> **Data extracts**

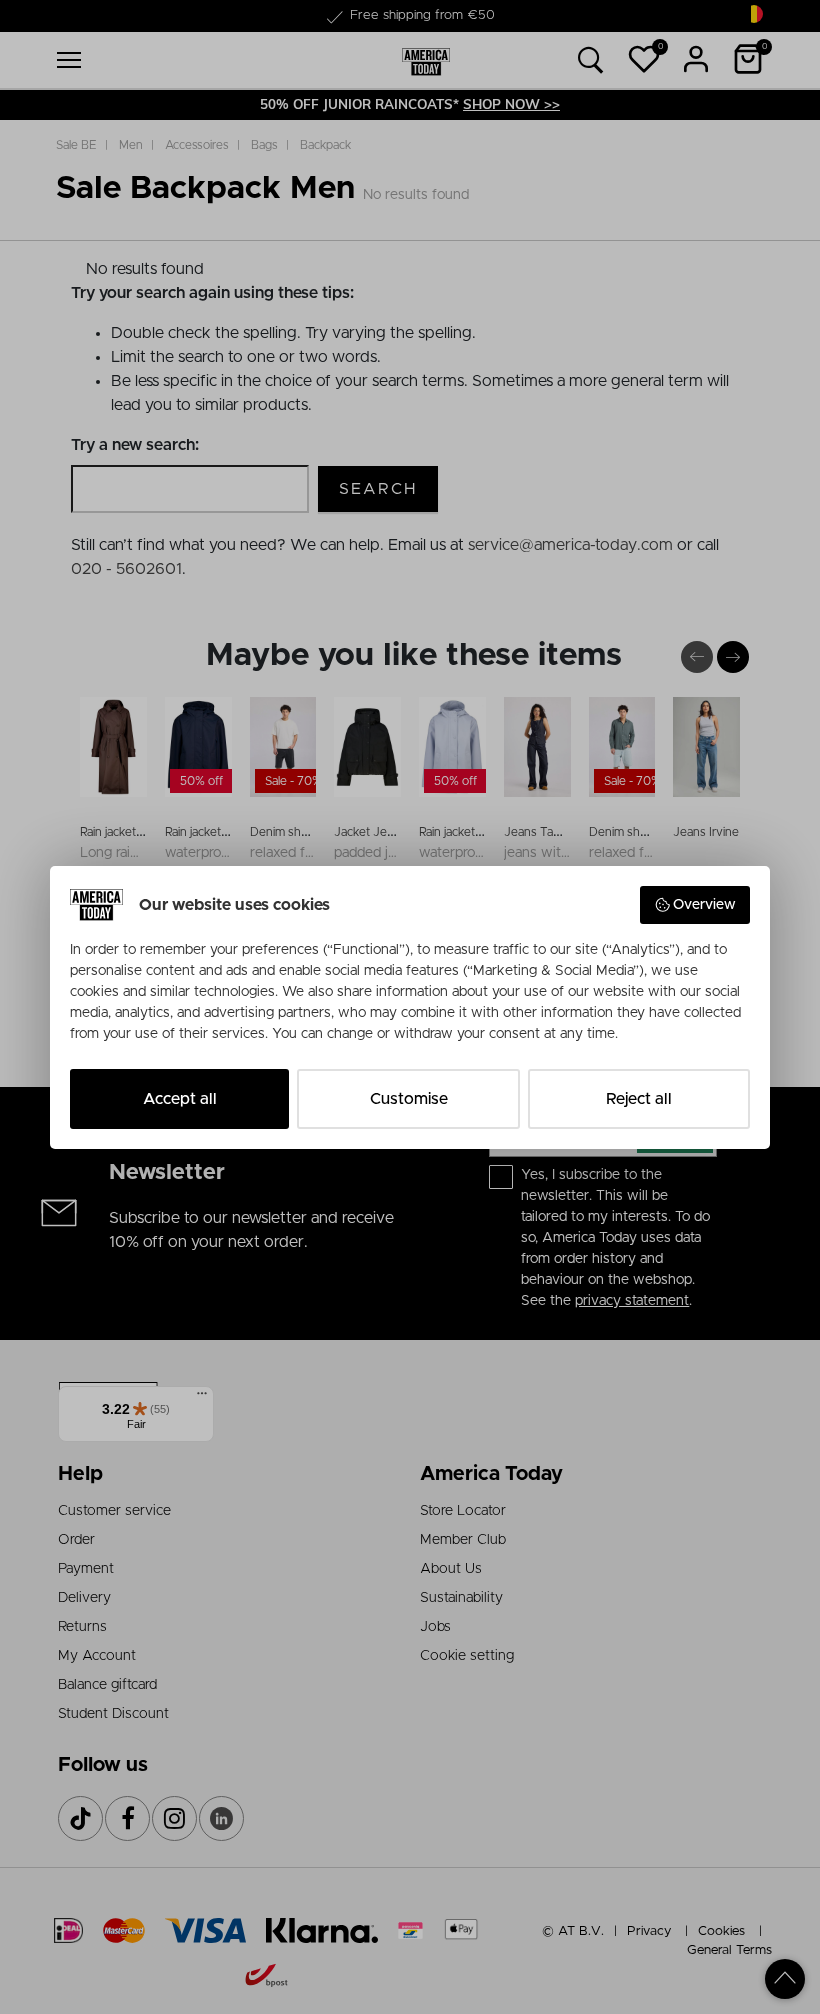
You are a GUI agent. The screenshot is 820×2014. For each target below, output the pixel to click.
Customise (409, 1099)
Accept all (180, 1099)
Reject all (639, 1099)
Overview (704, 905)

> **Task objective**
Write the entries out again exactly as they appear, with the pictures omitted.

> **Output for this exercise**
You are a GUI agent. The screenshot is 820×2014. For each target below, output the pixel to click.
Customise (409, 1099)
Accept all (180, 1099)
Reject all (639, 1099)
Overview (704, 905)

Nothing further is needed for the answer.